One fundamental problem at the root of this digression is the lack of will for peace by the parties in the conflict. Saudi Arabia is involved in Yemen for primarily ideological reasons, believing that the Houthi government, backed by their many enemy of Iran, will always be a threat on their border. For this reason, while the Saudis may sign agreements that downscale certain military engagements, they show little willingness to abandon the war entirely if it means leaving a Houthi-led government on their border.
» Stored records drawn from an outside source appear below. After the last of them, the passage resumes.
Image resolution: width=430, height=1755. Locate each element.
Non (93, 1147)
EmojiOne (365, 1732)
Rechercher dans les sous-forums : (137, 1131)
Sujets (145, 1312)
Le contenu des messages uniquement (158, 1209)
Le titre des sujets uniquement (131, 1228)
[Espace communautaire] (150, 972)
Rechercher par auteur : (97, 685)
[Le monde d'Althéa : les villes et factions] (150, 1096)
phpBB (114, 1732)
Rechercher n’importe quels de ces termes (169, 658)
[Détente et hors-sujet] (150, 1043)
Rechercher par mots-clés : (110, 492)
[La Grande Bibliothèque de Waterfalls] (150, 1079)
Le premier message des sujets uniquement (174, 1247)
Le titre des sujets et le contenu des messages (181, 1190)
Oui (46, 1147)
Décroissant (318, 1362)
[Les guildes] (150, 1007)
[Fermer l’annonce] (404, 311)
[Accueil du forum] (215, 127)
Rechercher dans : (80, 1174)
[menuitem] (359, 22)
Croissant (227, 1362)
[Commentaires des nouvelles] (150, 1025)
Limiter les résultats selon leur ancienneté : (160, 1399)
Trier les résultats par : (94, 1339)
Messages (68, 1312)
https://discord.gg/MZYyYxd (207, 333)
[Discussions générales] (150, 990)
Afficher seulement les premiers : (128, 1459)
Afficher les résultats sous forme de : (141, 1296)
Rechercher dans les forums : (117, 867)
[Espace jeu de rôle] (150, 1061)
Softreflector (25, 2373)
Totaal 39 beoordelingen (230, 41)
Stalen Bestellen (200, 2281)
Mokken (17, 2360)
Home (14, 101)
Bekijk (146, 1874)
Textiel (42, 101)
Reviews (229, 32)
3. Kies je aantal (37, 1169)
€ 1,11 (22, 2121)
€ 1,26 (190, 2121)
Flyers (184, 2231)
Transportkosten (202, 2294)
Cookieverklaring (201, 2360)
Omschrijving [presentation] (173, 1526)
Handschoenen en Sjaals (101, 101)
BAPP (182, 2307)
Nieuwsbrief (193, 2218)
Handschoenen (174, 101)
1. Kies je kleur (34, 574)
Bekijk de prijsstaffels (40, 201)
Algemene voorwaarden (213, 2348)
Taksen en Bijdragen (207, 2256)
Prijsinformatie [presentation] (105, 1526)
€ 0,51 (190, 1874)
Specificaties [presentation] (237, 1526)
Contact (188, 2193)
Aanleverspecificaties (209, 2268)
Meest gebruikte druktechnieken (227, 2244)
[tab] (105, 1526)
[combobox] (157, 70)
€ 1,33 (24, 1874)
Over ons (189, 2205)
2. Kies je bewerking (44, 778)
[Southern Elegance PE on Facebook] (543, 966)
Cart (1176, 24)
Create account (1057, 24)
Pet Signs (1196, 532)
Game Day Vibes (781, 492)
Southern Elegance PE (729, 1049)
Indeed, over the last century, the Saudis have intervened in Yemen about once every decade. The Houthis, on the other hand, also show little intention to end the fighting. This is because the Houthis are deeply unpopular in the country, as they have little semblance of government, are an ethnic minority, and have routinely denied those in their territories access to basic necessities. Despite this unpopularity, the war is the only thing providing the Houthis with legitimacy, as, even if they are unpopular, the Saudi coalition looks to be even worse, bombing schools and hospitals, and providing a scapegoat that the Houthis can use to escape responsibility for their own failures of government. Indeed, the war has been an enormous recruiting tool for the Houthis, as anger about the Saudi campaign has swelled the ranks of the Houthi army from around 3,000 soldiers in 2015 to more than 120,000 today.

“In the face of these intentions, any agreement signed by either party is less likely to succeed, as neither party truly wants an end to war,” Wilson Nesbit ’19 said.  “And, so as long as this end is not desired, peace is unlikely to offer itself to the Yemeni people anytime soon.”